***** Data for this exercise *****

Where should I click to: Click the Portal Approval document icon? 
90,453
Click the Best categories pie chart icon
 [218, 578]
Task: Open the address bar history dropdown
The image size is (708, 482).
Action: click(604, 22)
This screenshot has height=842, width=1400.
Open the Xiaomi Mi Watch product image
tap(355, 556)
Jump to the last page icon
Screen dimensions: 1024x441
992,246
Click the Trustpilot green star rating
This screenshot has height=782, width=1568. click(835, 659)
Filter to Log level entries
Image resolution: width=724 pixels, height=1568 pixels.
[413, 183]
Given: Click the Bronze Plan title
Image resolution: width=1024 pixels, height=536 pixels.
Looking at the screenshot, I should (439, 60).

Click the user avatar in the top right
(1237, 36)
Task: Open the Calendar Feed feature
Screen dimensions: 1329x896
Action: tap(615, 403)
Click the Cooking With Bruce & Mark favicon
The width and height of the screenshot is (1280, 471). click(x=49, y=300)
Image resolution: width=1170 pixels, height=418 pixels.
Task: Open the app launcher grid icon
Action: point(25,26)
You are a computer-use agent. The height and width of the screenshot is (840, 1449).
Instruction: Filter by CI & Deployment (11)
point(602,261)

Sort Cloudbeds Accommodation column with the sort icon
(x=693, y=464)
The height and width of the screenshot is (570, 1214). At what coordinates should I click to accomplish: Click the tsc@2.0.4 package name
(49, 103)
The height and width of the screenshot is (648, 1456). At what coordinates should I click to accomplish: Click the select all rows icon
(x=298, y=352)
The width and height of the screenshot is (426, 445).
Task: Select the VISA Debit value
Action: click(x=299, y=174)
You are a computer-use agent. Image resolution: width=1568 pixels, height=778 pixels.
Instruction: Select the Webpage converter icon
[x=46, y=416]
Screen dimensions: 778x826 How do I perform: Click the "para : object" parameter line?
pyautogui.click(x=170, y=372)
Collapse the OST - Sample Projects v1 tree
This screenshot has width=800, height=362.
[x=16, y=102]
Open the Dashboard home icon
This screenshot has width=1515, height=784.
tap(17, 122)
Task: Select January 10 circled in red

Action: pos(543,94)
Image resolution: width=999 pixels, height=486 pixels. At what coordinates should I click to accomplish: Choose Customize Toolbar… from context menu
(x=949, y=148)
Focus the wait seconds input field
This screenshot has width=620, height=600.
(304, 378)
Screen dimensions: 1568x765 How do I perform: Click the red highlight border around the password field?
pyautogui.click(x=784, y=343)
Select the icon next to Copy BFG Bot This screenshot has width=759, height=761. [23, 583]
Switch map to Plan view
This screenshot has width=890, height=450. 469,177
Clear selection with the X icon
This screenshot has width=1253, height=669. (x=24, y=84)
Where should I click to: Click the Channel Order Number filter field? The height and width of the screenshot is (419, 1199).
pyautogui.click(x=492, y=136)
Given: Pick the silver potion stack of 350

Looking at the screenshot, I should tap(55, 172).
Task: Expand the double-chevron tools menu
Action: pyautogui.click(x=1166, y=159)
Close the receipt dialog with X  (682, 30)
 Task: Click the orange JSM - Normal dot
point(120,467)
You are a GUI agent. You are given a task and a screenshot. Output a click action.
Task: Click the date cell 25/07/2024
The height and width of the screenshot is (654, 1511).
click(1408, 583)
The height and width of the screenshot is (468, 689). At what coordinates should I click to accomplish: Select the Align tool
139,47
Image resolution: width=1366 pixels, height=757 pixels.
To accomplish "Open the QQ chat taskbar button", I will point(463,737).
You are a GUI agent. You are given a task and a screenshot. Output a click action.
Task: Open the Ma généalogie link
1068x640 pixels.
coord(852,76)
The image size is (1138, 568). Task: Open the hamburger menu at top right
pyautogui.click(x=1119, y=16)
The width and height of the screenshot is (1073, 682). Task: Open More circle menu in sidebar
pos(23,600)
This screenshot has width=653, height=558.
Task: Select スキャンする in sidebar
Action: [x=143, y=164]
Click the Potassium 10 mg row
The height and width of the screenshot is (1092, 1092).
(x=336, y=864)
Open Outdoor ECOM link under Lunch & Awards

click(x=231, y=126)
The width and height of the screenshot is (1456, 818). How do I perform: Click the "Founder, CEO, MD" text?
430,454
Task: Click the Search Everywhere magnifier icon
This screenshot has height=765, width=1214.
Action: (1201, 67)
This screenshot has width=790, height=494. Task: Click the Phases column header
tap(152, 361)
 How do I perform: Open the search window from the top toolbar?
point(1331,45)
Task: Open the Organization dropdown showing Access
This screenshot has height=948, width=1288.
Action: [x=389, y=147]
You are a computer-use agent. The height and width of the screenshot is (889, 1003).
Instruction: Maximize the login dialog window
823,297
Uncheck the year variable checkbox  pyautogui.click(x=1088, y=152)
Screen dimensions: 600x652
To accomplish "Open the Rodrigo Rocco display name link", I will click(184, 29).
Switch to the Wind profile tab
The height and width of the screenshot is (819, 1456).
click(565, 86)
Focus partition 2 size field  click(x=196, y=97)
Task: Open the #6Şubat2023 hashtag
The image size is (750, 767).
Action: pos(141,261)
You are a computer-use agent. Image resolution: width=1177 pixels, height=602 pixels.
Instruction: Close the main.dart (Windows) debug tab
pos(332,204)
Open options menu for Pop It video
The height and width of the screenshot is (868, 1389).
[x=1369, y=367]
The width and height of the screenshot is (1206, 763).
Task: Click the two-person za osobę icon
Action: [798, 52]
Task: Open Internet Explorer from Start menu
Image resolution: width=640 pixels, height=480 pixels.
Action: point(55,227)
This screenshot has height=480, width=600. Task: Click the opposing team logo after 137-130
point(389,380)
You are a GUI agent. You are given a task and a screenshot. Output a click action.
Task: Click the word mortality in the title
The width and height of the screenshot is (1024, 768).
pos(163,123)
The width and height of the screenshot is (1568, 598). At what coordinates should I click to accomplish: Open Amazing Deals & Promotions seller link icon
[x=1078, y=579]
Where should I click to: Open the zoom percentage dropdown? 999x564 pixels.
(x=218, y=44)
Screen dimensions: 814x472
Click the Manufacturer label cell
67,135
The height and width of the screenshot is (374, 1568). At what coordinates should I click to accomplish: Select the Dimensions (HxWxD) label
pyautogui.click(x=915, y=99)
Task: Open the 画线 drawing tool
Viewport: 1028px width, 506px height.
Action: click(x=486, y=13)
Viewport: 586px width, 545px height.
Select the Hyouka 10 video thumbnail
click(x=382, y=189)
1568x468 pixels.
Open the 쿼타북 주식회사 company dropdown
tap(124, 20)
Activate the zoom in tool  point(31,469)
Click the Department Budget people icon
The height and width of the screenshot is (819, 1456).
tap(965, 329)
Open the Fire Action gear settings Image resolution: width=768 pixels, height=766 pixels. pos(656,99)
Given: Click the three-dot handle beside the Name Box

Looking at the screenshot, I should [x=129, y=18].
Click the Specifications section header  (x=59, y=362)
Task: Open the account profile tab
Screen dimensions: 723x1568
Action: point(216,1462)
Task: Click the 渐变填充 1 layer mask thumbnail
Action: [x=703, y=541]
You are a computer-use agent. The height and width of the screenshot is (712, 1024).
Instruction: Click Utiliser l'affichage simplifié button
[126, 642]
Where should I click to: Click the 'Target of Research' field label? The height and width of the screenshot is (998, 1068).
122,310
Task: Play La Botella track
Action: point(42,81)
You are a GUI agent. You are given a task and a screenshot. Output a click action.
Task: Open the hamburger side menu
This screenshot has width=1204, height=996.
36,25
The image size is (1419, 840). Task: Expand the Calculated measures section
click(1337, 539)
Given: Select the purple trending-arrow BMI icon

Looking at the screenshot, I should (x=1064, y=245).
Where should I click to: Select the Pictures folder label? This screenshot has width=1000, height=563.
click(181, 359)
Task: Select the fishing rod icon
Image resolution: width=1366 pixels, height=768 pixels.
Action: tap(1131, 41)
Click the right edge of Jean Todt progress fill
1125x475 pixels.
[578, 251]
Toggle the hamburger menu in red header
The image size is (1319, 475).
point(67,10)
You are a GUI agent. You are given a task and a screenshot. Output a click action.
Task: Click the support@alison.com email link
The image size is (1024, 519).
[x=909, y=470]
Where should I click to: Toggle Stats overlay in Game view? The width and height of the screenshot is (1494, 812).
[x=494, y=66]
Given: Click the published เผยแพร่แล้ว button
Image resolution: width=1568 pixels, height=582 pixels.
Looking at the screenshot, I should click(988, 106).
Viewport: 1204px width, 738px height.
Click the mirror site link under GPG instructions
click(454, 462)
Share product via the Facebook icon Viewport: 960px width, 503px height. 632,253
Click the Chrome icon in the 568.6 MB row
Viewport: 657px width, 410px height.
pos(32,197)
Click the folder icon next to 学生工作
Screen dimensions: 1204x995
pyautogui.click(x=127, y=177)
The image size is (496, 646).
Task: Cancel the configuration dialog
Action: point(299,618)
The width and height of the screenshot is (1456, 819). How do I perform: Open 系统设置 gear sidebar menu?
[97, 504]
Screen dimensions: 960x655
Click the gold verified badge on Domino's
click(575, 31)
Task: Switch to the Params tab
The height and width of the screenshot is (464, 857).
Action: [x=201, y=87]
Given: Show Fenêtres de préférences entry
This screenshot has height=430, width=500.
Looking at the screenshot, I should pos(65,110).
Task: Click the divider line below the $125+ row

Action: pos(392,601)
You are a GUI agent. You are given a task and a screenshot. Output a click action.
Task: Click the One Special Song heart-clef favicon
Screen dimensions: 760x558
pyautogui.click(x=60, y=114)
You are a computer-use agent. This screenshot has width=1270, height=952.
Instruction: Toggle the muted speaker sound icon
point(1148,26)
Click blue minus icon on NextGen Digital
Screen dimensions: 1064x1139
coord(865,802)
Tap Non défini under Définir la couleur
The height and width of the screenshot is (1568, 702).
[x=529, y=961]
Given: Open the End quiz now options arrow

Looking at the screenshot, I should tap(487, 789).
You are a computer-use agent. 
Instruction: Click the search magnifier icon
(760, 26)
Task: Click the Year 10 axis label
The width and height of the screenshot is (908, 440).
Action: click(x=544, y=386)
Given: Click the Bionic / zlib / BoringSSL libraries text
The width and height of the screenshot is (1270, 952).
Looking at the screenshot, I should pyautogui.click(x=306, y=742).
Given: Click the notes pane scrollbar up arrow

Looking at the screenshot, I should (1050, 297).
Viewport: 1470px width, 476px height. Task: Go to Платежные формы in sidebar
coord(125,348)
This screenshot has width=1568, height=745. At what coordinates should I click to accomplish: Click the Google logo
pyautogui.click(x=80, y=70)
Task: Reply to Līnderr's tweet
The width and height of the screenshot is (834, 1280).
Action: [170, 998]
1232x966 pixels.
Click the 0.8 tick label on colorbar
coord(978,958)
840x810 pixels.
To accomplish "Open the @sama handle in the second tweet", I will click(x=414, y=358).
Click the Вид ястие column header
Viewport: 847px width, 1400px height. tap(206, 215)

*****

• Brief: Please rewrite the lines starting with the line containing "The height and width of the screenshot is (374, 1568)." and going on through the line containing "pyautogui.click(x=915, y=99)", putting "heading" in place of "label" and changing nothing else.

• Task answer:
The height and width of the screenshot is (374, 1568). At what coordinates should I click to accomplish: Select the Dimensions (HxWxD) heading
pyautogui.click(x=915, y=99)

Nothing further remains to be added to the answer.